Details: (c) Åsne Seierstad 2002; Pub Virago 2004; translated Ingrid Christophersen; ISBN 1-84408-047-1
Verdict: The bookseller of Kabul is an uneven piece of reportage.
Reasons for reading it: Everyone was making a big fuss about it when it came out, and the subject matter seemed interesting.
How it came into my hands: Brighton charity shops.
As a war correspondent, Seierstad can be expected to know what she's talking about, but I feel she hasn't successfully made the transition from journalist to novelist. The writing is clunky (this may of course be partly the translation), and the book is somewhat lacking in a clear structure.

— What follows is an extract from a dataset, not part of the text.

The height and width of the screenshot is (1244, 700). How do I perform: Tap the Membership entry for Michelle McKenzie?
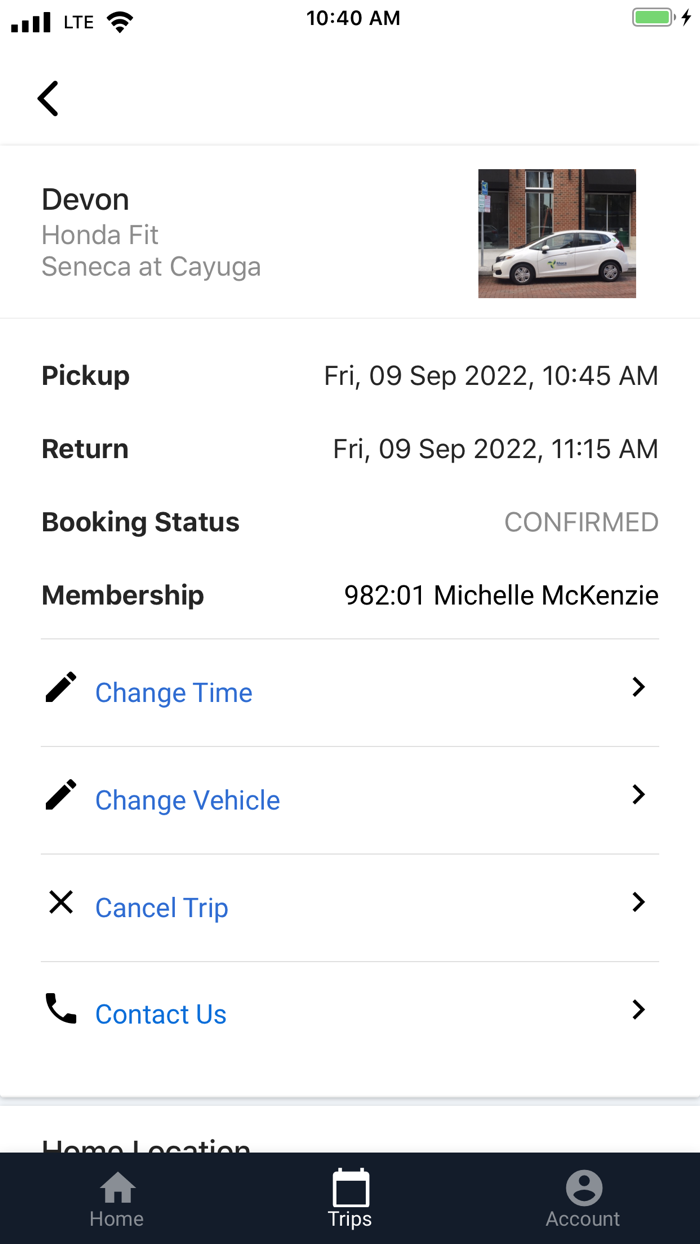pos(501,594)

As a series of vignettes of middle-class life in Afghanistan immediately after the defeat of the Taliban, it's not bad, and there are some vivid scenes. There's a bit too much rather obvious sexism is bad! and war is bad too! and we don't like religious fundamentalism either guys! type of polemic, but not so much that it completely overwhelms the book.
On the whole it's a very necessary book, in that Seierstad has a unique insight into a way of life that most of us in the West would find hard to imagine. And it's a very good idea to present this kind of material in the form of a readable novel about individuals, because it's going to reach a much bigger audience and have a much bigger impact than any carefully researched sociological study. Since it's so important, it's rather a shame that the book is not better written. That's not to say it's awful, it's just not worth all the hype.

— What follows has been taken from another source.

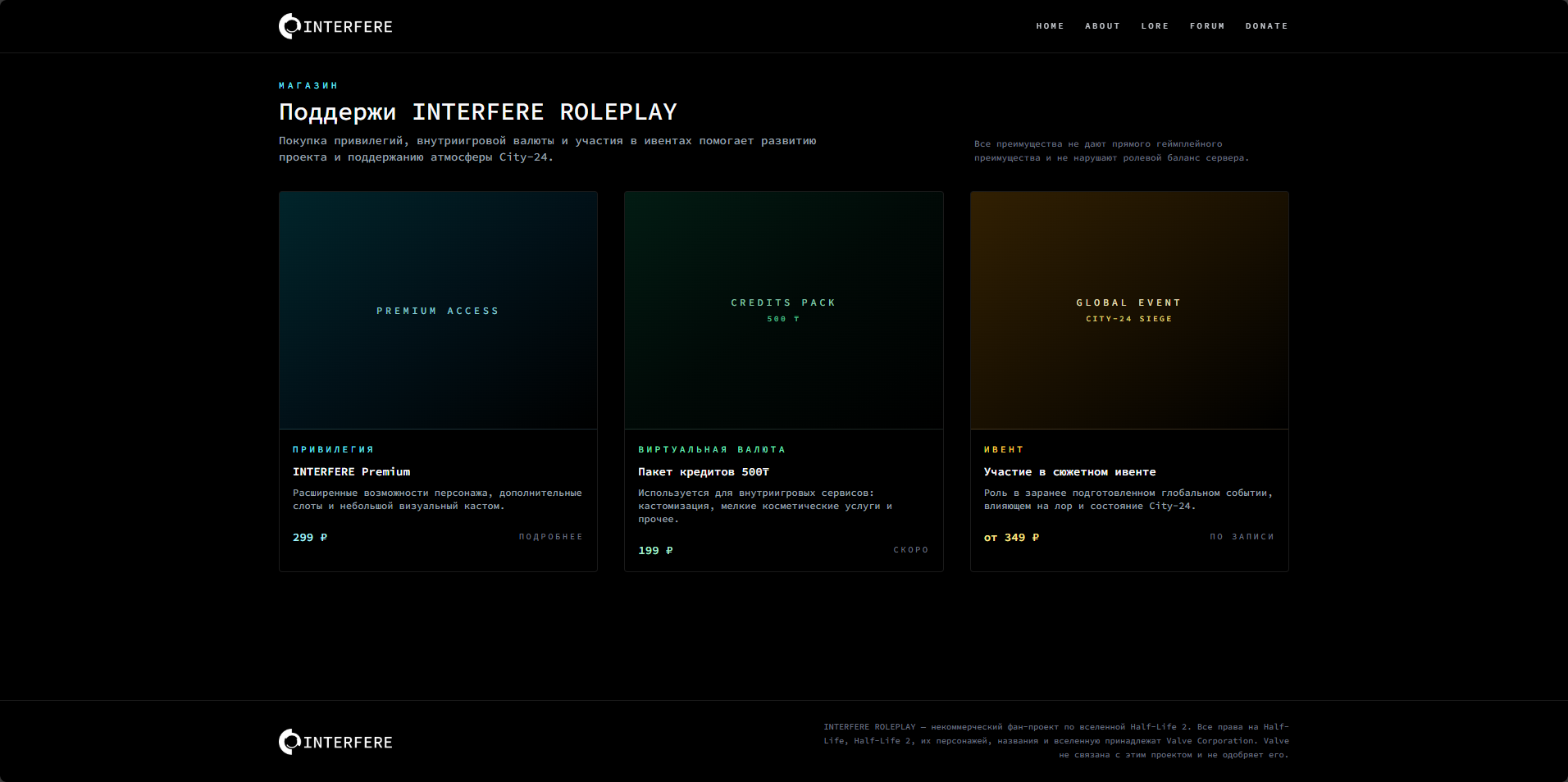
Task: Click СКОРО on the credits pack card
Action: (910, 550)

I think my biggest problem with it is how much the narrator intrudes as a character, and one I don't find very likeable. She dislikes Sultan to the extent that the book starts to feel vindictive, and doesn't seem to have any idea that he might be a product of a system or that his rigidity might be his way of dealing with what he suffered when he was imprisoned and mistreated for selling banned books. That attitude sits oddly with the context where Seierstad lived as a guest in Sultan's home for many months in order to be able to write the book. In general, she comes across as being quite disrespectful of Afghani culture; yes, some of it is horribly sexist, and the point of the book is to expose that, not to justify it, but even so. Still, at least it's a contrast to trendy moral relativism which excuses everything on the grounds that's it's culturally determined.